Langkah 1: Inisialisasi Proyek
npx create-next-app solana-explorer-clone
Instal Solana Web3 SDK:
npm install @solana/web3.js
Langkah 2: Hubungkan ke Solana RPC
Contoh (mengambil block height terbaru):
import { Connection, clusterApiUrl } from “@solana/web3.js”;
const connection = new Connection(clusterApiUrl(“mainnet-beta”));
export async function getLatestBlock() {
return await connection.getSlot();
}
Langkah 3: Bangun API Kueri Blok dan Transaksi
Contoh backend (Next.js /api/block/[slot]):
import { Connection } from “@solana/web3.js”;
const rpc = new Connection(“https://api.mainnet-beta.solana.com“);
export default async function handler(req, res) {
const { slot } = req.query;
const block = await rpc.getBlock(parseInt(slot));
res.json(block);
}
Langkah 4: Siapkan Database Indexer (Indexing Layer)
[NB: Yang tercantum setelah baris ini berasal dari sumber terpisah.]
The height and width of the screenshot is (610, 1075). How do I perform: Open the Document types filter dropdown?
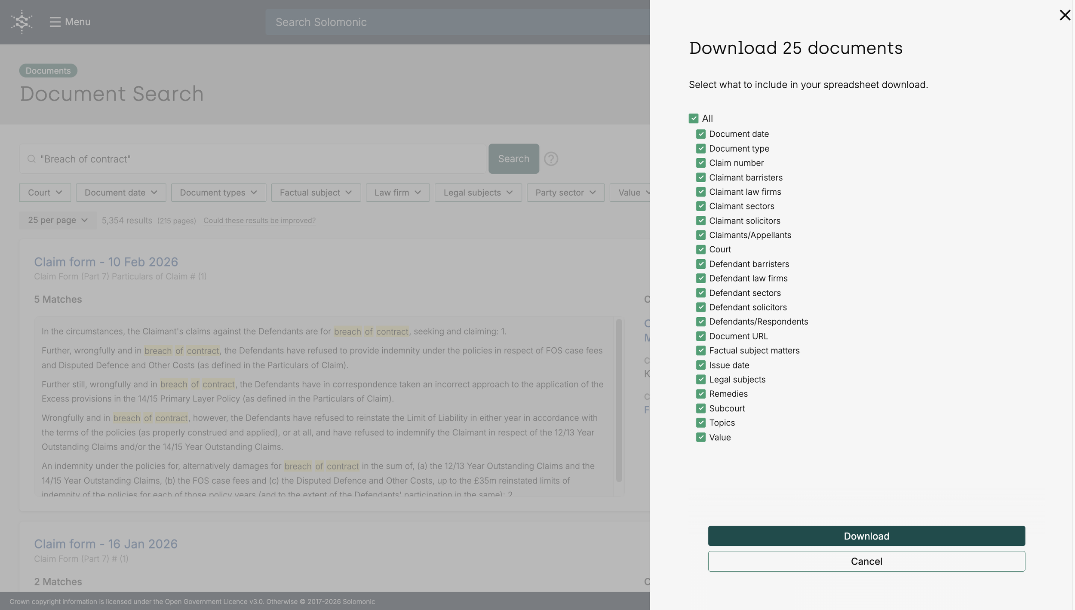[x=218, y=193]
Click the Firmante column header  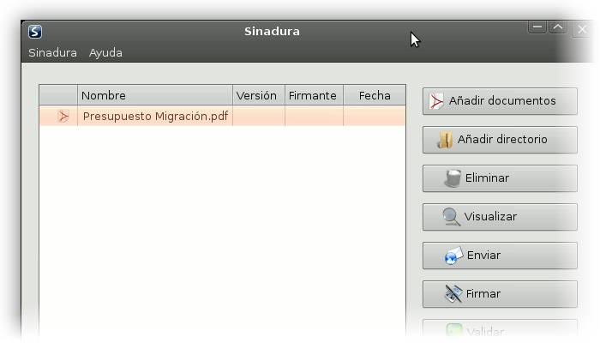[x=313, y=95]
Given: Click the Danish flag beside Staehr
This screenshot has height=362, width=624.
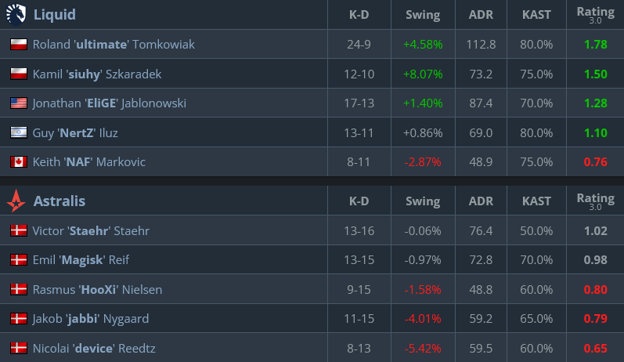Looking at the screenshot, I should tap(18, 231).
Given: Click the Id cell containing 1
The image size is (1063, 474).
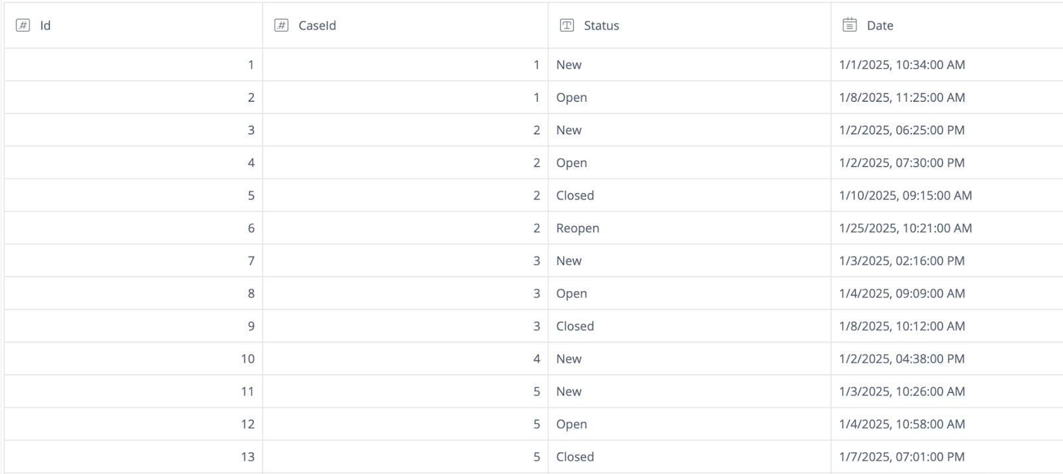Looking at the screenshot, I should click(250, 64).
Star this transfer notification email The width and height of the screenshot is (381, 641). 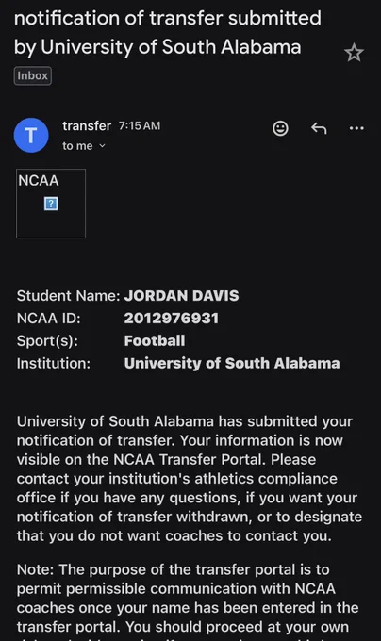click(x=354, y=53)
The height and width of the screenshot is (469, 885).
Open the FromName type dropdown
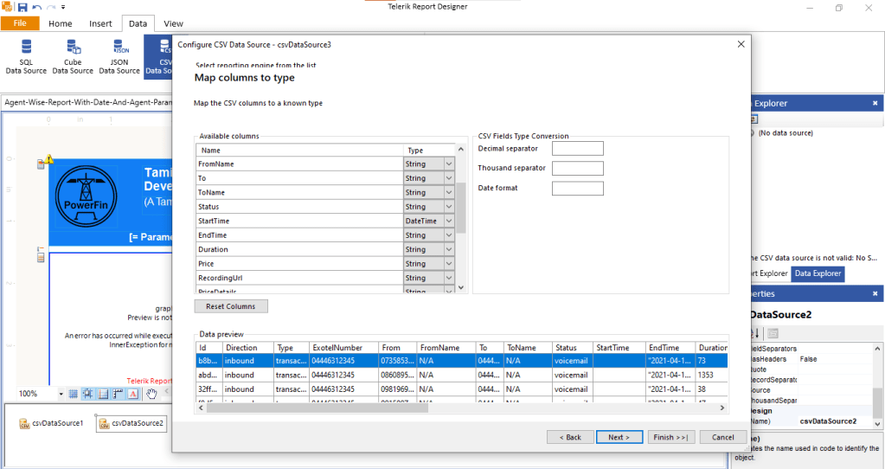coord(448,164)
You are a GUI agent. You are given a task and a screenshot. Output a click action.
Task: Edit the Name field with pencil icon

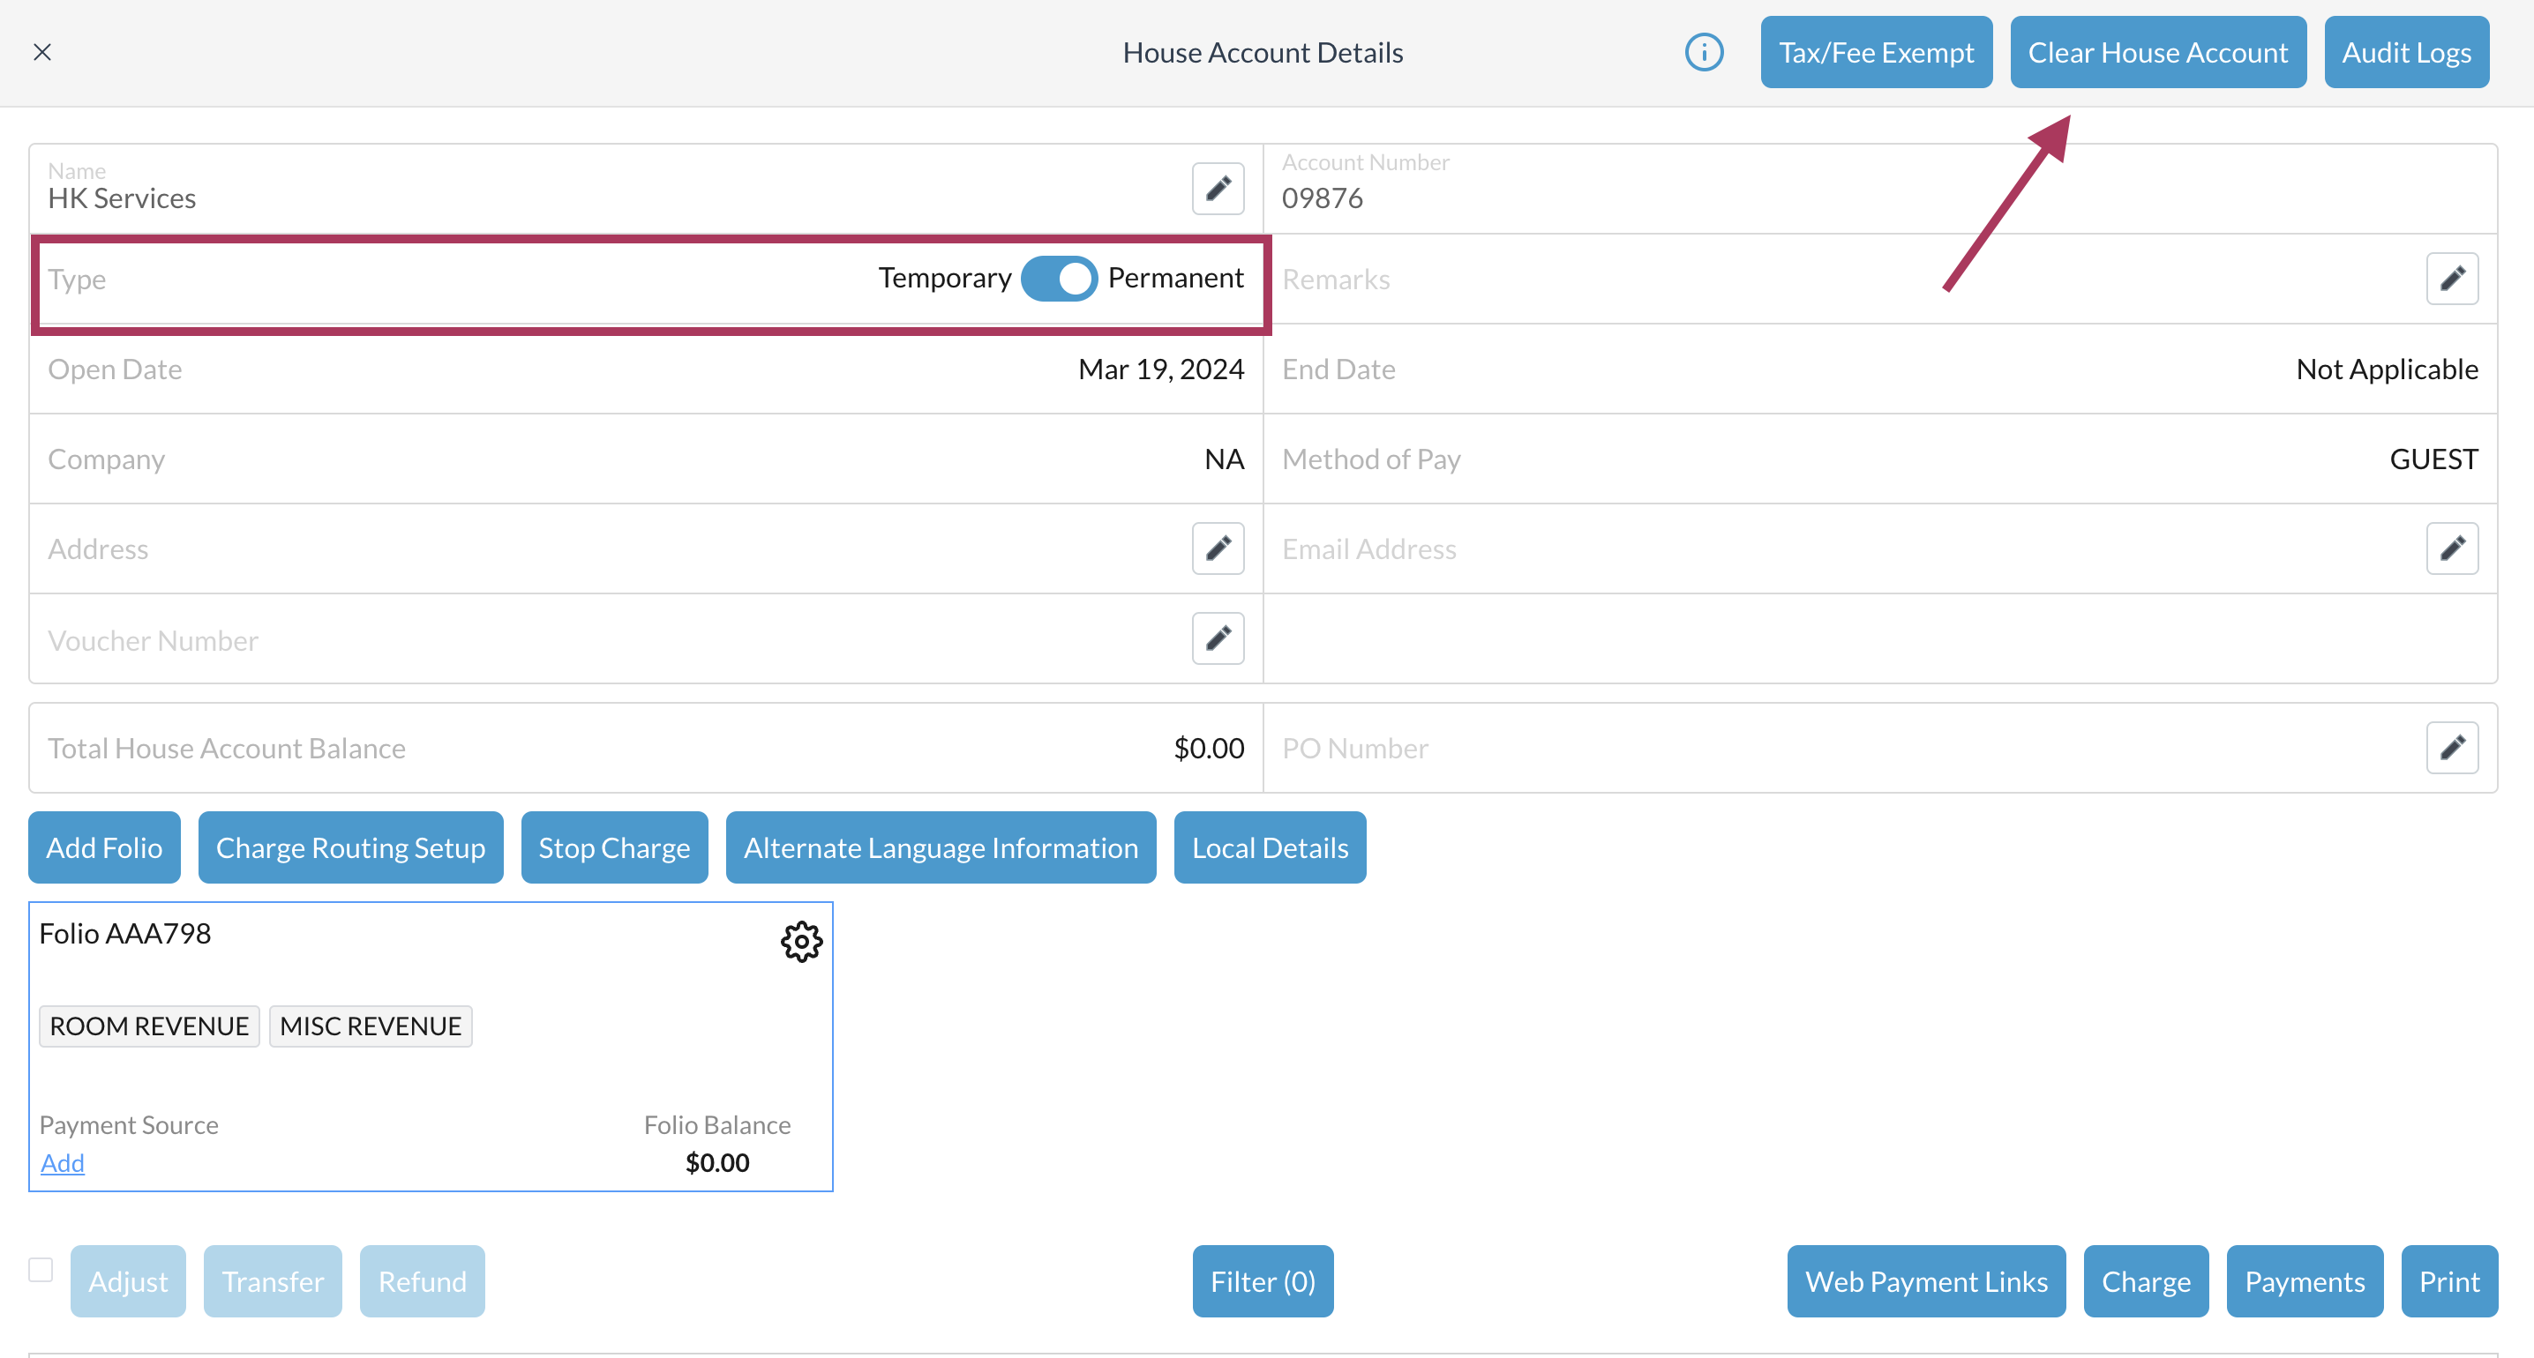[1218, 188]
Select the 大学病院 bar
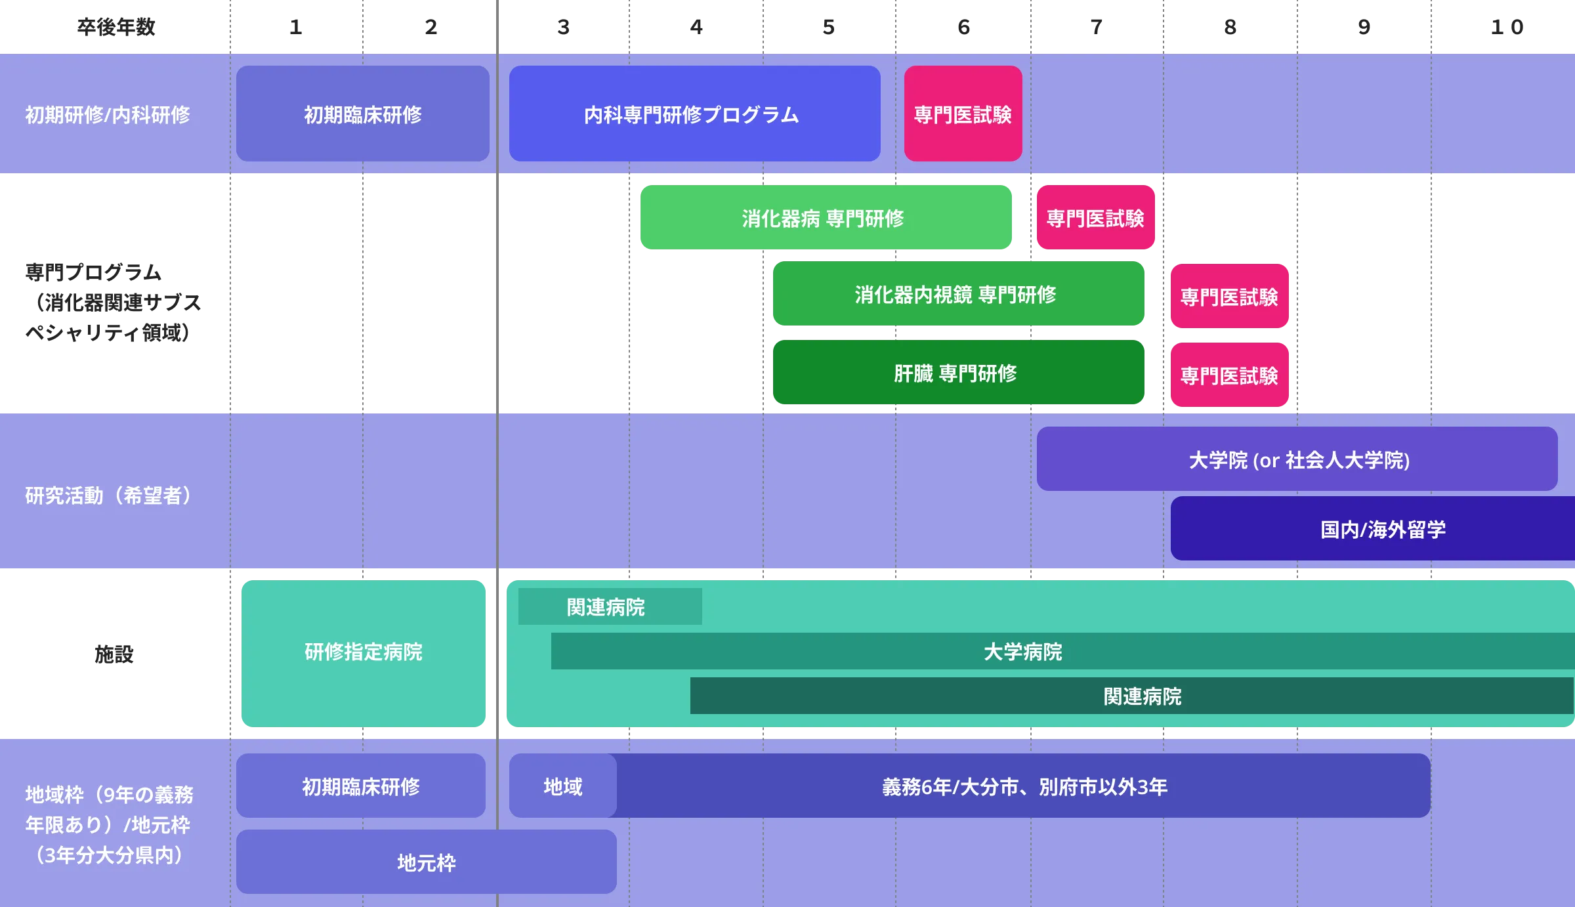Image resolution: width=1575 pixels, height=907 pixels. point(1022,651)

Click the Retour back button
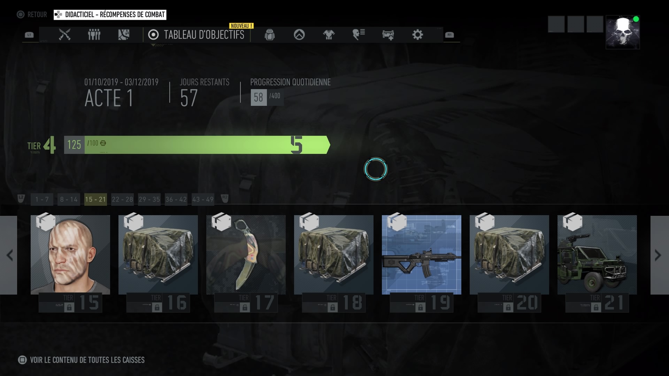pos(32,15)
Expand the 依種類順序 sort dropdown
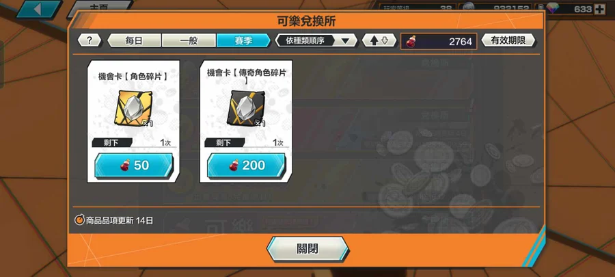Screen dimensions: 615x277 [316, 40]
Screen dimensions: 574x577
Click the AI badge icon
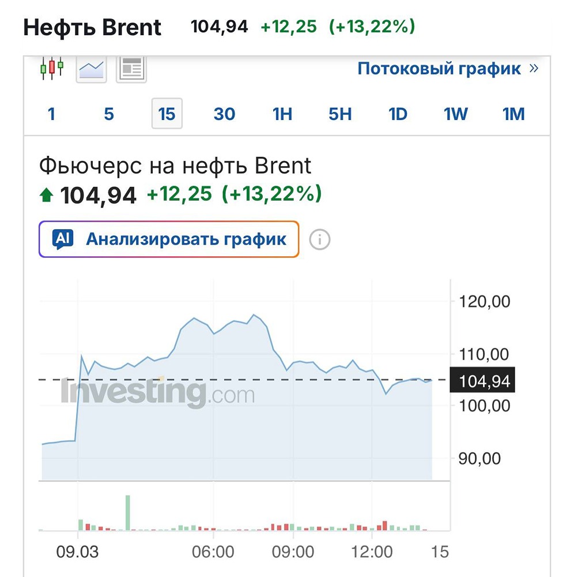pos(62,239)
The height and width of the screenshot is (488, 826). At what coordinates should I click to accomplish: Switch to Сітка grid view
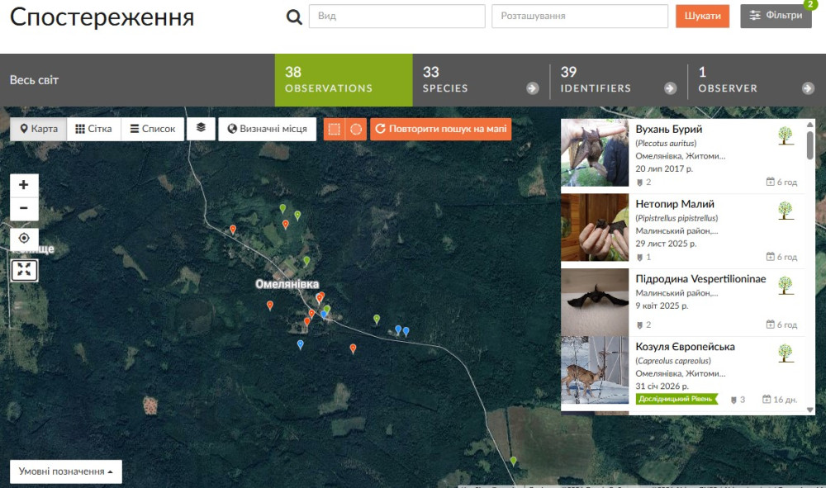(x=93, y=129)
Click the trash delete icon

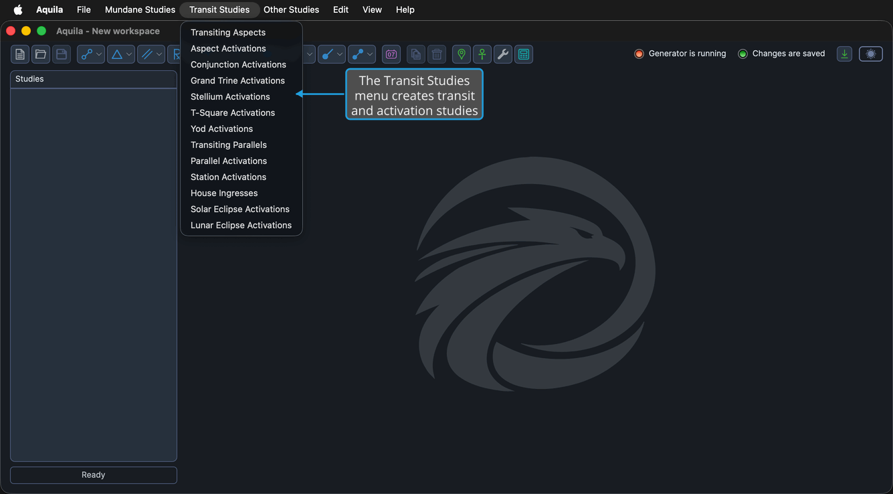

Sinkronkan blok baru setiap detik, simpan data blok, transaksi, dan akun ke database Anda.
Anda bisa:
- Menulis pemindai blok (polling)
- Menggunakan webhook (Helius)
- Menggunakan Kafka untuk pemrosesan antrean blok
Contoh pseudocode:
while True:
latest_block = rpc.get_block(current_slot)
db.insert(latest_block)
current_slot += 1
Langkah 5: Bangun UI (React + Next.js)
Contoh halaman detail transaksi:
export default function TransactionPage({ data }) {
return (
Detail Transaksi
Signature: {data.transaction.signatures[0]}
Status: {data.meta.err ? “Gagal” : “Berhasil”}
);
}
4. Fitur Lanjutan: Tingkatkan Explorer Anda ke Level Profesional
Jika Anda ingin explorer Anda melampaui kueri dasar, pertimbangkan untuk menambahkan:
- Visualisasi kepemilikan NFT (mengambil Metaplex Metadata)
- Dashboard analitik MEV (melacak transaksi arbitrase)
- Grafik pemanggilan program Solana
- Streaming transaksi real-time
- Peringkat konsumsi gas dan insight program populer
Fitur-fitur ini akan menjadikan explorer Anda sebagai alat Web3 profesional sesungguhnya, bukan sekadar penampil data sederhana.
5. Kesimpulan: Membangun Explorer Lebih dari Sekadar Alat
Menciptakan Solana Explorer Clone tidak hanya memperdalam pemahaman Anda tentang cara kerja Solana, tetapi juga mengajarkan tiga aspek paling krusial dari blockchain berperforma tinggi:
- Bagaimana data dihasilkan
- Bagaimana data diindeks
- Bagaimana data disajikan
Bagi developer, ini adalah kesempatan komprehensif untuk menguasai observabilitas on-chain. Bagi tim, ini adalah pondasi dalam membangun infrastruktur inti di ekosistem Solana.